Catch-up contributions. Eligible individuals who are age 50 or older can contribute an additional amount to IRAs, 401(k)s and SEPs each year. The amounts allowed for these catch-up contributions were not changed for 2013. As a result, the catch-up amount for IRAs remains at $1,000 and the catch-up amount for 401(k)s and SEPs remains at $5,500.
IRS Releases Some 2013 Amounts, But Waits For Congress on Others
The IRS has issued some of the dozens of cost of living adjustments (COLAs) required for various provisions in the Tax Code for 2013. However, in order to avoid wholesale confusion among taxpayers and tax practitioners alike, the IRS did not release inflation-adjusted amounts for provisions (such at the tax brackets) slated to expire at the end of 2012.
The IRS has not given any indication regarding when the remainder of the annually adjusted amounts will be released. The following provisions are likely to be of interest to the small business owner.
"Kiddie tax." The amount used to reduce the net earned income reported on a child's return subject to the "kiddie tax" increases to $1,000, up from its 2012 level of $950. The same $1,000 amount is used to determine if a parent can elect to include a child's gross income in the parent's income and to calculate the "kiddie tax." The IRS also announced that the AMT exemption amount for a child subject to the "kiddie tax" is $7,150 for 2013.
The regular AMT exemption amount itself applicable to all individuals, however, must still be resolved by Congress for 2012, as well as for 2013. Without Congressional action, the regular exemption amount will drop substantially.
Gift tax annual exclusion. The gift tax annual exclusion increases to $14,000 for 2013, up from $13,000 for 2012. The exclusion for gifts to a spouse who is not a citizen of the United States increases from $139,000 for 2012 to $143,000 for 2013.
Congress has yet to resolve the extent to which there will be a gift tax in 2013. The lifetime exclusion will drop to $1 million if no Congressional action is taken.
Savings bond education exclusion.
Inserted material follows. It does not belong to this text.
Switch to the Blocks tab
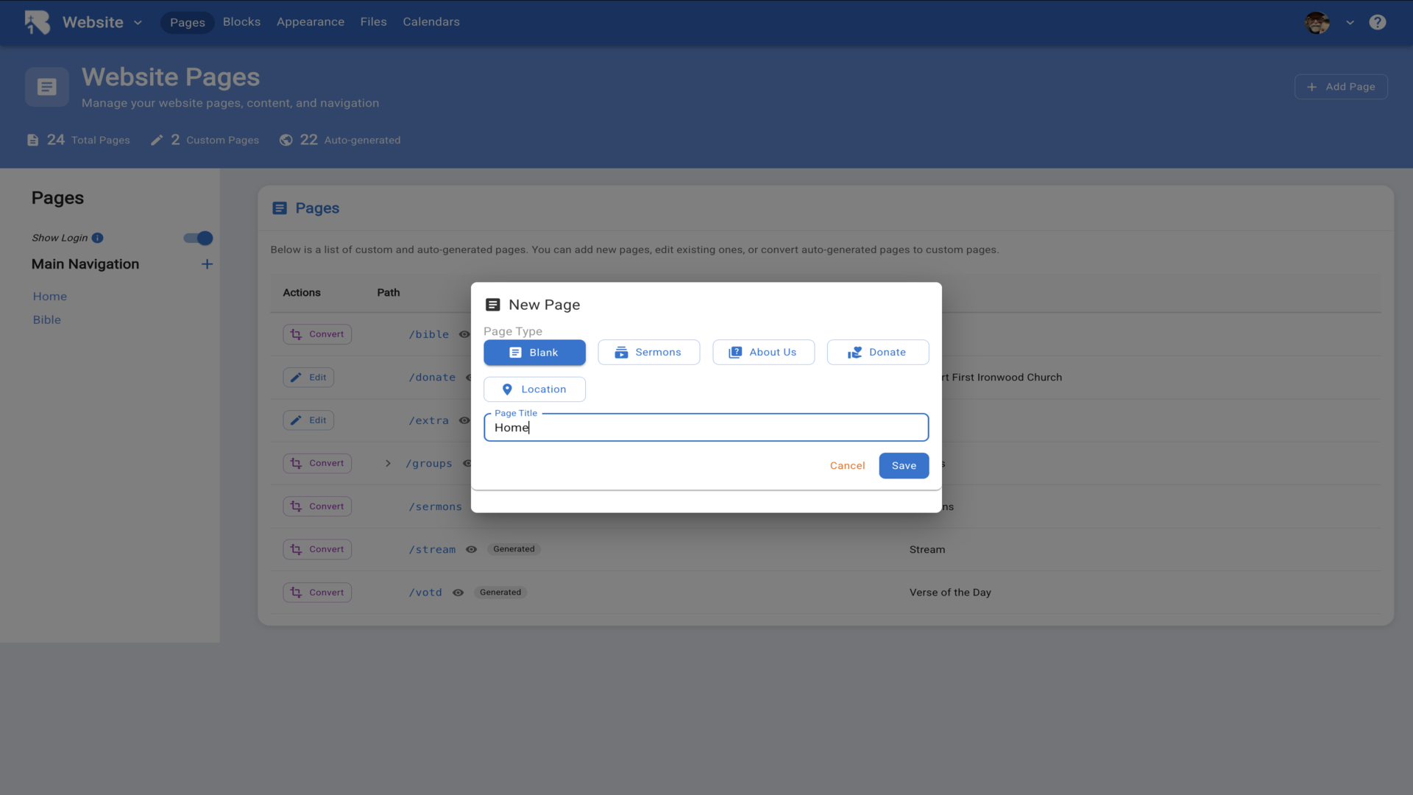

The exclusion for taxpayers who pay qualified higher education expenses begins to phase out for modified adjusted gross income (MAGI) above $112,050 (joint filers) and $74,700 for all other returns. The exclusion phases out for taxpayers with MAGI at a level of $142,050 (joint filers) and $89,700 for all other returns. Medical savings accounts.
For 2013, a medical savings account (MSA) must be paired with a health plan with a deductible between $2,150 and $3,200 (or between $4,300 and $6,450 for family coverage) and a maximum annual out-of-pocket amount of $4,300 for individual coverage ($7,850 for family coverage).
Long-term medical care premiums. Beginning in 2013, the following amounts paid as premiums for long-term medical care insurance are considered deductible medical care expenses:
|Long-term Care Premiums 2013 |
|Attained Age Before |
Close of Tax Year
|Limit on Premiums |
for Medical Expense Deduction
|40 or less ||$360 |
|More than 40 but Not More than 50 ||$680 |
|More than 50 but Not More than 60 ||$1,360 |
|More than 60 but Not More than 70 ||$3,640 |
|More than 70 ||$4,550 |
Foreign earned income exclusion. The foreign earned income exclusion amount is $97,600 for 2013.